In the i-RAPIT model, CapsNet network extracts the features from MR images and pathological images, and these features contain the spatial information that is fundamentally different from CNN features. Previous work [48] did the activation maximization analysis and showed that CapsNet network features could be used to better describe all facets of tumor objects or cancer cell conditions than CNN features. The researchers believed that the explainable features used for the machine learning model could improve prediction performance in clinics [50]. The CapsNet network used in i-RAPIT model with routing and reconstruction contains the object spatial information across all capsule vectors. The capsule vectors could indeed capture clinical parameters of tumor objects or cancer cells, which is a major benefit over CNN features. Combining with the clinical signatures, i-RAPIT model explores multiple types of data to identify clinical markers that predict recurrence after liver transplant for HCC.

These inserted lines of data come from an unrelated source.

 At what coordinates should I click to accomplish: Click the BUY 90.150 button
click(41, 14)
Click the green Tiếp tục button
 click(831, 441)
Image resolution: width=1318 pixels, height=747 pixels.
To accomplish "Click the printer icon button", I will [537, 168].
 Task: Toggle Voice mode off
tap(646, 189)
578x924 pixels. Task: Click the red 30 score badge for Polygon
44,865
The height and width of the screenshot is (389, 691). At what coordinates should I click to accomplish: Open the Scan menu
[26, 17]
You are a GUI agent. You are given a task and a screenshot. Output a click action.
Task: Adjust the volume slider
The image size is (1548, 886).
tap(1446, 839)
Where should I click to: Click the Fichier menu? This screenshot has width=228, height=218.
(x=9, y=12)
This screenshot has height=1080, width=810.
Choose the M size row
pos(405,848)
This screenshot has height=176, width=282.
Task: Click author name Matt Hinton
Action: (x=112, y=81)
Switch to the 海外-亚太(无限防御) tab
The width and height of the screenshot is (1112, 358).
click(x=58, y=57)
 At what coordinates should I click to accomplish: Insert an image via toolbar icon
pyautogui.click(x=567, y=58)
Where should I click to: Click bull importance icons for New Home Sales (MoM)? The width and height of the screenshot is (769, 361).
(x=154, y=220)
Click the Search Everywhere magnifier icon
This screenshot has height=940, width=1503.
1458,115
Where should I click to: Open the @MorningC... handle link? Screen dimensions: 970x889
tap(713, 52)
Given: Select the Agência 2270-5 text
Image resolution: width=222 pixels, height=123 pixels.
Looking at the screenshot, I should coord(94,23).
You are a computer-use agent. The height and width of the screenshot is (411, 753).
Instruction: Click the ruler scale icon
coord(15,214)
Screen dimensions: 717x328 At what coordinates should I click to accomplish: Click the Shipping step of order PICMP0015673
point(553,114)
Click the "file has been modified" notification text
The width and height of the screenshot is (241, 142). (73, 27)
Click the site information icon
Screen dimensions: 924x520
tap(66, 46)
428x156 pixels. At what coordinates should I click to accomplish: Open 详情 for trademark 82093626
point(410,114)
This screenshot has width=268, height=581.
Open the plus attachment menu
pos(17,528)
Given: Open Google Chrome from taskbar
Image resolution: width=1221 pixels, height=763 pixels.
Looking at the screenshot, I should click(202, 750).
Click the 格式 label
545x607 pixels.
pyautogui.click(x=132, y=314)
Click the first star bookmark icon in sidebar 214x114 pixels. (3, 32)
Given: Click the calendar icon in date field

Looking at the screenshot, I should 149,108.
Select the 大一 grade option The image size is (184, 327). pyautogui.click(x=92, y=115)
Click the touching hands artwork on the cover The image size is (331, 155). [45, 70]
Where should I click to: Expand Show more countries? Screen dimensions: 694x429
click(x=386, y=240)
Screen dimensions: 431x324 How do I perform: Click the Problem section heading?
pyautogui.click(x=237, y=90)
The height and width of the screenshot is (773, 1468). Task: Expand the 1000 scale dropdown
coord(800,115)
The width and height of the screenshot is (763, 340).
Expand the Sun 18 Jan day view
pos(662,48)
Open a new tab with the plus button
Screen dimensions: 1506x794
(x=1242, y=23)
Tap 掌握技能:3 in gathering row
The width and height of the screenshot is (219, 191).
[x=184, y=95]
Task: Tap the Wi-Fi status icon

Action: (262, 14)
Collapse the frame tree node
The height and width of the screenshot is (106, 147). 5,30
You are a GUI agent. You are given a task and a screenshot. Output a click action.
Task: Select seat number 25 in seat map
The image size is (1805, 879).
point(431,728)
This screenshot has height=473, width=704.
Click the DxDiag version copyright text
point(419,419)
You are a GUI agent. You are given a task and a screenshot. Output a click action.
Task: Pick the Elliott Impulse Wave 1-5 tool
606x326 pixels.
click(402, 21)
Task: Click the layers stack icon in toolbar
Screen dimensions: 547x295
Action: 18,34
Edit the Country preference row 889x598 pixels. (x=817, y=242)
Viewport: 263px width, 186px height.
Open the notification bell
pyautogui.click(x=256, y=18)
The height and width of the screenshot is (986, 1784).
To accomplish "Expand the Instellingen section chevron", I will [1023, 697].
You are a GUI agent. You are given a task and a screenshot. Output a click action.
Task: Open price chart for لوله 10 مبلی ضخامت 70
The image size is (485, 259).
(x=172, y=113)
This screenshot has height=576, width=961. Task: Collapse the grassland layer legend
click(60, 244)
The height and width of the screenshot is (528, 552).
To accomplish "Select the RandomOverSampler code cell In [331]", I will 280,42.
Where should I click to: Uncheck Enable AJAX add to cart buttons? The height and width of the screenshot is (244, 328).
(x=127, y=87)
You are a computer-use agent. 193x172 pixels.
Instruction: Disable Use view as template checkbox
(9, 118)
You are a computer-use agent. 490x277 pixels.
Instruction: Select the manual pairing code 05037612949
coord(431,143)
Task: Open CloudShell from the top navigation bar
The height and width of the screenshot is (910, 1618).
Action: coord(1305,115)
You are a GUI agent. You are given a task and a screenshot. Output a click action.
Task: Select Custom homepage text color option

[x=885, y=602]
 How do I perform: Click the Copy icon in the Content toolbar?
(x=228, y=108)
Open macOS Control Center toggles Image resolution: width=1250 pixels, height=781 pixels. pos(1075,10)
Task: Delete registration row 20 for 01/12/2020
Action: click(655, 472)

The i-RAPIT model was built, refined, and validated with patient data from a single large urban hospital system in one of the most ethnically diverse cities (Houston, TX) and the multi-site testing was performed with data from hospitals still restricted to South Texas. This may affect generalizability of the study. A wider geographic spread, multi-center study is being planned to assess the scalability of the risk prediction model. This risk assessment is to support liver transplantation decision making for recipients with HCC and not a definitive diagnosis tool. For example, patients assessed as ‘intermediate risk’ (model output is close to 0.5) by the i-RAPIT model would still need to be engaged by their healthcare provider to arrive at an informed decision on whether to proceed with a liver transplantation.

5. CONCLUSION

We adopted the convergent AI strategy to develop an imageomics-based, multi-network deep learning model, i-RAPIT, using multi-scale image and clinical datasets of liver transplantation patients to predict recurrence-free survival in liver transplantation recipients with HCC. We validated the performance of the model using HCC patient data from a major liver transplant center in the United States. The i-RAPIT model aims to support online access by physicians in triaging patients in high recurrence risk groups to reconsider liver transplantation. The model may also allow transplantation of HCC patients based on accurate physiological and clinical data, rather than the current selection criterion based solely on tumor size. The model has the potential to enhance the outcomes of liver transplantation for HCC and expand the number of patients who could receive, but are currently denied, a life-saving organ and an opportunity for freedom from HCC.